Work instruction: When you reach the line with "You are a GUI" in the listing below, write out that line and every one after it exactly, and skip the pictures.

Material provided:
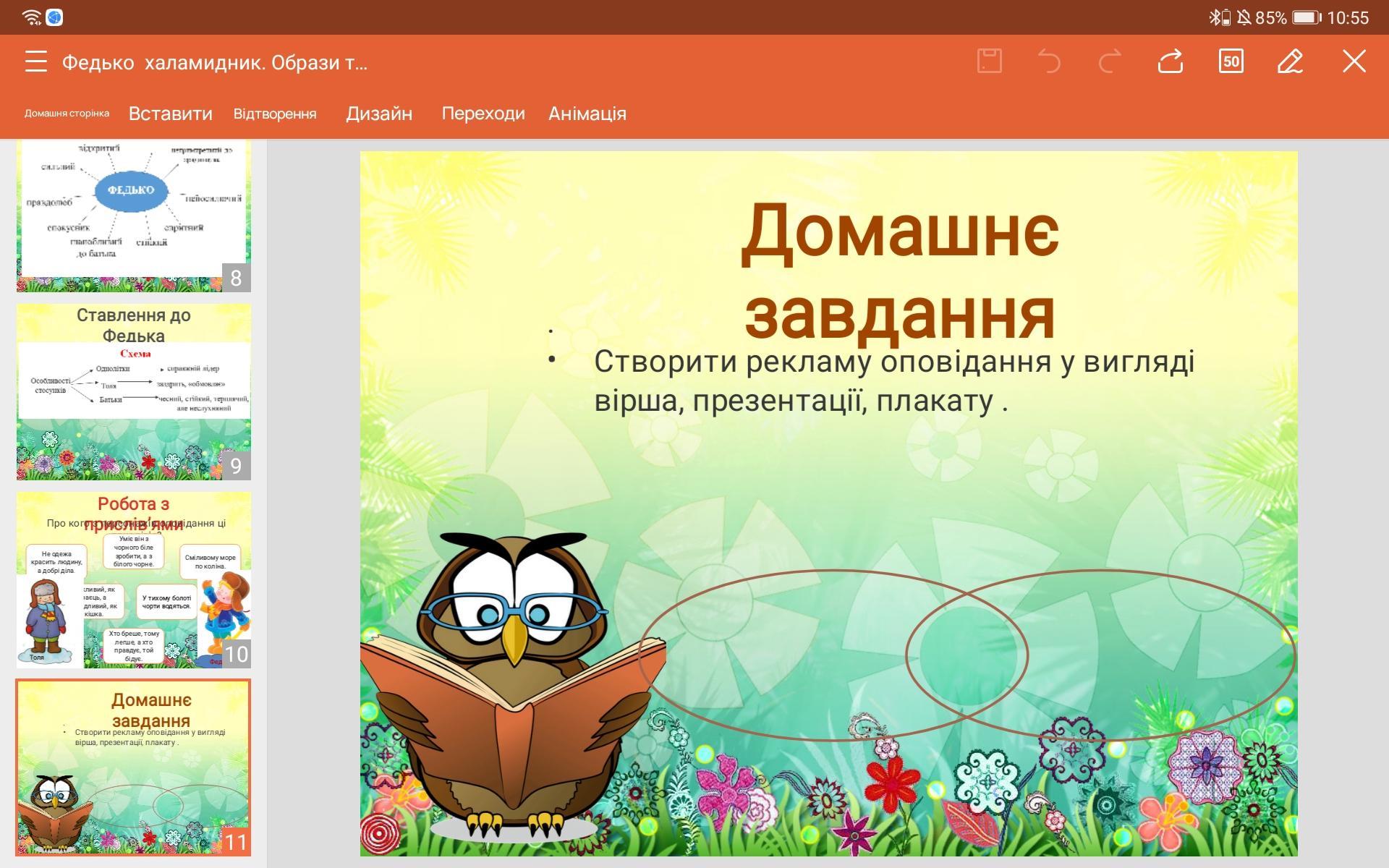Select the Дизайн tab
The width and height of the screenshot is (1389, 868).
tap(379, 114)
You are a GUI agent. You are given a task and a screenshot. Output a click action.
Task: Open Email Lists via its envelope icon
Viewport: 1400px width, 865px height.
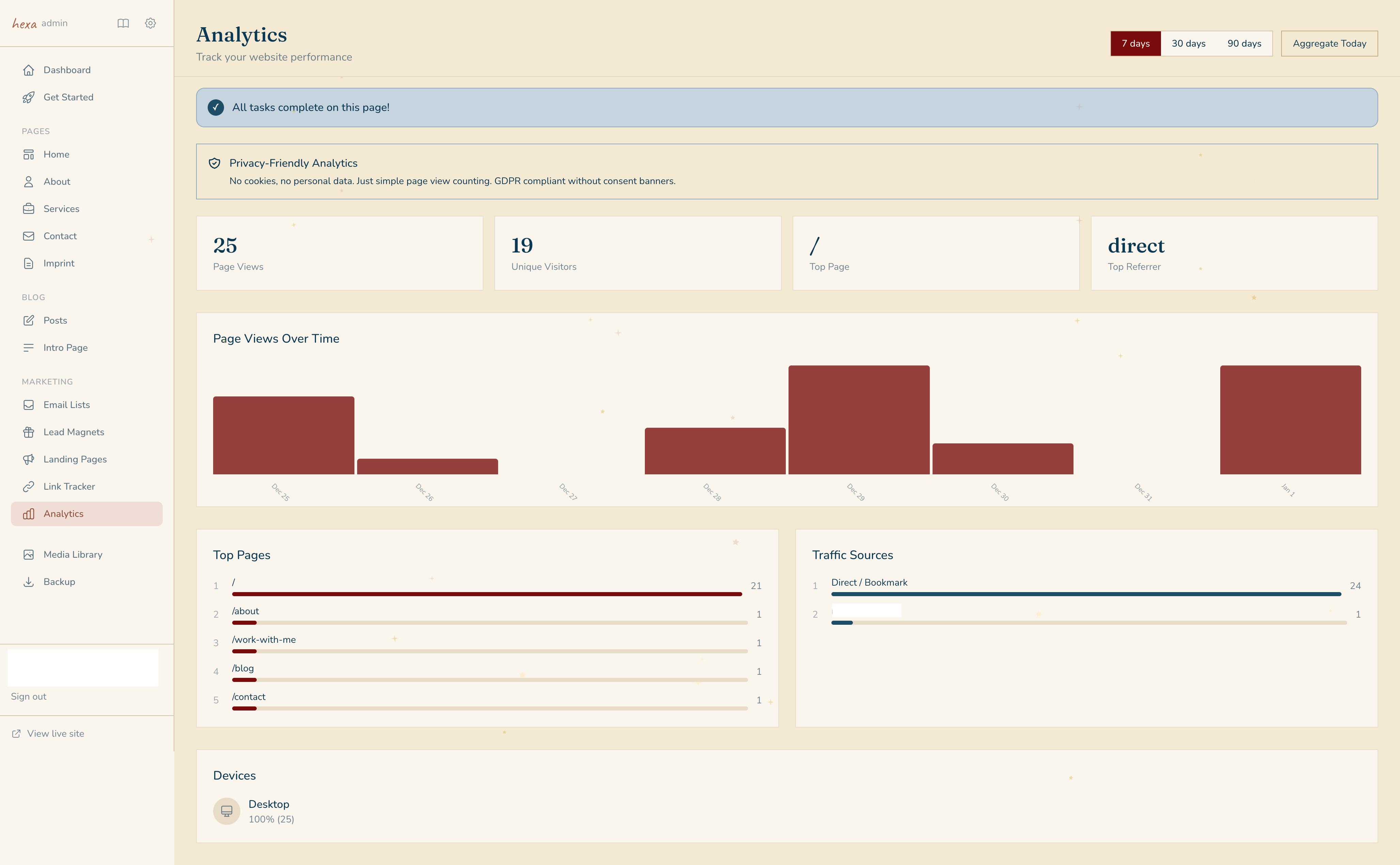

Solution to this task:
You are a GUI agent. You are given a task and a screenshot. Output a click action.
Task: Open Email Lists via its envelope icon
Viewport: 1400px width, 865px height.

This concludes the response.